鼓膜の穴が閉じない場合には、鼓膜形成術などの手術が必要になります。人工鼓膜を挿入する鼓膜穿孔閉鎖術の場合、手術自体は30分程度であり、日帰りで受けることも可能です。

水疱性鼓膜炎

鼓膜表面に水疱ができて、強い痛みや聞こえにくさの症状が現れます。水疱が破れて出血する場合もあります。はっきりした原因はまだわかっていませんが、インフルエンザなどのウイルス感染が関わっているとみられています。
わずかな出血なので止血の必要はありませんが、炎症を抑え、感染防止が重要です。

中耳

中耳炎

中耳炎中耳炎は耳だれを伴うことが多く、膿や滲出液などに血液が混入して出てくることがあります。耳鼻咽喉科を受診して、出血箇所をきれいに処置し、止血を行えば出血はすぐに止まります。
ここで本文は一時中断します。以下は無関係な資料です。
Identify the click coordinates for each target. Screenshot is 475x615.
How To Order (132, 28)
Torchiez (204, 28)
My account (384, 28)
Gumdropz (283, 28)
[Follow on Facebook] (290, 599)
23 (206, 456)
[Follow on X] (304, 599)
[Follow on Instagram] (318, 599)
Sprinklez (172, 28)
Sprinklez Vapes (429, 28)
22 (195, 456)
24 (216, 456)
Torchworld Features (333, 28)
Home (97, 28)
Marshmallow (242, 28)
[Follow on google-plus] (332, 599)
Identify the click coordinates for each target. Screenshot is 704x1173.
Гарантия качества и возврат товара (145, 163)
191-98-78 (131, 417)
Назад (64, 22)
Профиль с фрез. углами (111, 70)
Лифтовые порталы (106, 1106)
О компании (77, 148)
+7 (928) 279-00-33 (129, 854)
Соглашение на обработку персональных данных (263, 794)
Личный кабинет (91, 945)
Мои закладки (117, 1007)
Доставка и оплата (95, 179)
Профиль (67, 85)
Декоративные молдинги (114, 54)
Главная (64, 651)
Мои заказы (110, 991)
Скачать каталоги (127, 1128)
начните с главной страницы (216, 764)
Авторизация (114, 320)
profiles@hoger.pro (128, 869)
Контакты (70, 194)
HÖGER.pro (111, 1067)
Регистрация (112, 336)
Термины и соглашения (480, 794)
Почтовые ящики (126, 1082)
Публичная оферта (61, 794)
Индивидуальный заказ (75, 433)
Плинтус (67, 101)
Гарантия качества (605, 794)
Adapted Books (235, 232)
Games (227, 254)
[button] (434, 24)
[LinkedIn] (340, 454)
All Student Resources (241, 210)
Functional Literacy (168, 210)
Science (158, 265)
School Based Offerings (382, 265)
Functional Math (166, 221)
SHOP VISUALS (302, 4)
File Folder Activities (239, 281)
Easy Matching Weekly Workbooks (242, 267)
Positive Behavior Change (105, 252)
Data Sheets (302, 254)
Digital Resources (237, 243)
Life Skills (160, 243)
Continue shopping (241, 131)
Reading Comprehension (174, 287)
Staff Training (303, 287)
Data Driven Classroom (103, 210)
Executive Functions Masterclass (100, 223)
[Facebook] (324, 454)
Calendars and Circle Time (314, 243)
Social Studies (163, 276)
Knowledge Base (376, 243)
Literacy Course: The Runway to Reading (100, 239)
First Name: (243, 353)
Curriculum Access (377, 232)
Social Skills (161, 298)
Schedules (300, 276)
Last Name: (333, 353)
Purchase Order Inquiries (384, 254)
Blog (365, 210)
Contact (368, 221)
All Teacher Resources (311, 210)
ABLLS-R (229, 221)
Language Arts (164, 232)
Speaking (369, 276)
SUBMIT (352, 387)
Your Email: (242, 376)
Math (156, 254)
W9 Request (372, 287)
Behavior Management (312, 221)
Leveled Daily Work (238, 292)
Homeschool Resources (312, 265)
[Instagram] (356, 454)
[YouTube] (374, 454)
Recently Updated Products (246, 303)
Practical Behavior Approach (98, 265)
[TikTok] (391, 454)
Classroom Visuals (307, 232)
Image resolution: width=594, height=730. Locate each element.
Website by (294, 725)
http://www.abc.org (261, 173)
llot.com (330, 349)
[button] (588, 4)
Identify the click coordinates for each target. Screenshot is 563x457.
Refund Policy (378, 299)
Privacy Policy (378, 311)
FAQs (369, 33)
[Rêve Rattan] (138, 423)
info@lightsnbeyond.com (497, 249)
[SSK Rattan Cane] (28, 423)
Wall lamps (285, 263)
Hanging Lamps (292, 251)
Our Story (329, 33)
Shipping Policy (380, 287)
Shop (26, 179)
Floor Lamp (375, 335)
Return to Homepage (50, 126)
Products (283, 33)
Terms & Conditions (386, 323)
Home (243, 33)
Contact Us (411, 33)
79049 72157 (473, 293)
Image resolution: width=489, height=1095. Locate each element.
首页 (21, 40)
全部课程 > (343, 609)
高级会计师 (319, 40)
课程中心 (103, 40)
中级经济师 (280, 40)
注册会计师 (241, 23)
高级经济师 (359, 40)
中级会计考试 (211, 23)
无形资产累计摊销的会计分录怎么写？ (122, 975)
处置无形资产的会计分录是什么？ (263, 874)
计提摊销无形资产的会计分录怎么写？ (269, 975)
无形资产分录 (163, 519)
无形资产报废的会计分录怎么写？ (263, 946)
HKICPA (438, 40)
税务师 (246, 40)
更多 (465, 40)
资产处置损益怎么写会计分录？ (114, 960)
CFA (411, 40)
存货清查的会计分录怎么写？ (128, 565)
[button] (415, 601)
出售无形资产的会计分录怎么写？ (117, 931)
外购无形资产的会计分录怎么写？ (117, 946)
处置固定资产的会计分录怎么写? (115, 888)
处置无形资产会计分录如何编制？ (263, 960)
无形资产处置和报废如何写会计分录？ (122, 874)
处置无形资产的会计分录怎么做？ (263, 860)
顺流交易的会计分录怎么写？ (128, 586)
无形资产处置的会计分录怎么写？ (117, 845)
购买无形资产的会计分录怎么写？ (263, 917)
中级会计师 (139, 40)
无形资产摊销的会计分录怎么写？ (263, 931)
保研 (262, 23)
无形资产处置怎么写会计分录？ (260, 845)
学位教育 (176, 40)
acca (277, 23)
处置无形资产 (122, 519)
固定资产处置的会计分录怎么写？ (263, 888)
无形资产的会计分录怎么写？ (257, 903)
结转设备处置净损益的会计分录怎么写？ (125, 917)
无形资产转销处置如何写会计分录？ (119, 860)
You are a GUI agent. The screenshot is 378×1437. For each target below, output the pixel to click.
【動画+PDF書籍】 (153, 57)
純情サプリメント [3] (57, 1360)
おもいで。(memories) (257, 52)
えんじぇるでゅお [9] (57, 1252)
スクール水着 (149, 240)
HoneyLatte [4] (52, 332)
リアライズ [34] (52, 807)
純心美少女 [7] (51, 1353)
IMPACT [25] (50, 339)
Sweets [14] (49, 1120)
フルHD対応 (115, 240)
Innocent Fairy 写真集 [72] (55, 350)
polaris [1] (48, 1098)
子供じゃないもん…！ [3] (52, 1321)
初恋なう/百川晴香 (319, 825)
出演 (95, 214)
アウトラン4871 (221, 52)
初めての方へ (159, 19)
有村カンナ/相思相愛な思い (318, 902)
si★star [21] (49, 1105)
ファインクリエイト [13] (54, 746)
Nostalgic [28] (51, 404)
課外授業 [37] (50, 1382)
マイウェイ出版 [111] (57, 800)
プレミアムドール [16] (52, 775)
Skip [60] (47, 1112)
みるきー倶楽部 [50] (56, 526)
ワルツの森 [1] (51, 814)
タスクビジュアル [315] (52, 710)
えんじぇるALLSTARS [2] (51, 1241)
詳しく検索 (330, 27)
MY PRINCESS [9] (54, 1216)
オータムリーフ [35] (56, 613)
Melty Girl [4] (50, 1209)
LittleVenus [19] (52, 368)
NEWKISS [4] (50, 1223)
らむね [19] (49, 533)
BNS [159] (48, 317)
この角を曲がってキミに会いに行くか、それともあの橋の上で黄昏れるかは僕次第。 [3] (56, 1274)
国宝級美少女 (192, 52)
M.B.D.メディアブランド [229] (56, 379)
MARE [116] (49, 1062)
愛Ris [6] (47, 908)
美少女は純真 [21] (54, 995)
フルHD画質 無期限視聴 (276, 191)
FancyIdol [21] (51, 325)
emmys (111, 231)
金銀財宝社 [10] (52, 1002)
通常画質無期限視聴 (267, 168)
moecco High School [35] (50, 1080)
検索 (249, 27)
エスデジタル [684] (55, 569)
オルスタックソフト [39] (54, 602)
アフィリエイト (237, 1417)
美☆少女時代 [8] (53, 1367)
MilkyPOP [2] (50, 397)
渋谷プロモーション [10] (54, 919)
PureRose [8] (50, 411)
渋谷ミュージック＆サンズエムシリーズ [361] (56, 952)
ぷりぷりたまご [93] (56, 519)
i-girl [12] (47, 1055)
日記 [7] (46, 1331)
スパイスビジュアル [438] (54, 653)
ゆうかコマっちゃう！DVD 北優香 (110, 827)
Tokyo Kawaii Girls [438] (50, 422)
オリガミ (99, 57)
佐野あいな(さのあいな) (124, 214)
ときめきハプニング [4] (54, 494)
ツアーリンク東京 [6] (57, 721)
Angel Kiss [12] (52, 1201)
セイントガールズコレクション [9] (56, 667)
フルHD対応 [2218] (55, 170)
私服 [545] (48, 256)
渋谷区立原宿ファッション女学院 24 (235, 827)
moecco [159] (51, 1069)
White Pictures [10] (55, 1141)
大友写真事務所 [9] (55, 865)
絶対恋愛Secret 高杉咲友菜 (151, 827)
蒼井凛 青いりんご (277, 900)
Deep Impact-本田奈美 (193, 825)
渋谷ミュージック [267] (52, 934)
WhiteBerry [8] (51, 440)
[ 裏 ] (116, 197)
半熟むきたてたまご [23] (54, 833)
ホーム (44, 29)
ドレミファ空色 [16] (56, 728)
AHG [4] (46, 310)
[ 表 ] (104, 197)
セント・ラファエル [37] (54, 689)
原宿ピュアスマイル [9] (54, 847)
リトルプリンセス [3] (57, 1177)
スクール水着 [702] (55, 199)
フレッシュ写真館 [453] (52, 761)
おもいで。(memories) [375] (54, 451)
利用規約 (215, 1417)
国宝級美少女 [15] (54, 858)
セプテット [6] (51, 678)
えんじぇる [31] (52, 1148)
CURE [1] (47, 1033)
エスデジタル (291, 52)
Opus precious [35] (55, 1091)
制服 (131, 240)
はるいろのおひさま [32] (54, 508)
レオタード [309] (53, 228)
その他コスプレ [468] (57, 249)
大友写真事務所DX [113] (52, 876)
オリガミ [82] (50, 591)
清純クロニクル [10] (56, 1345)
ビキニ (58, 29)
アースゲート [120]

再発が多く、進行すると骨を溶かすなども起こるため、中耳炎になったらしっかり治療を受け、治しきることが重要です。幼児に多いのですが、大人がなることも珍しくありません。
中耳炎にはさまざまなものがありますが、ほとんどの場合、最初は急性中耳炎からはじまります。急性中耳炎をしっかり治しきれば、他の中耳炎に進行させるリスクを大幅に下げることができます。
逆に、急性中耳炎の治療が完全に終わらないうちに治療をやめてしまった場合、滲出液が鼓室に溜まる滲出性中耳炎や、鼓膜に空いた穴が塞がらない慢性中耳炎になる可能性があります。
また、中耳炎を繰り返すと、上皮組織が球状に増殖する真珠腫性中耳炎や、鼓膜が中耳粘膜に癒着する癒着性中耳炎に移行する場合もあります。この場合、鼓室形成手術で鼓室の再建が必要になります。症状が軽いうちに治しきるために、耳鼻咽喉科の医師の指示を守って治療を受けてください。

内耳

内耳からの出血は頭部への打撲による側頭骨骨折などが原因ですから、すみやかに救急外来を受診してください。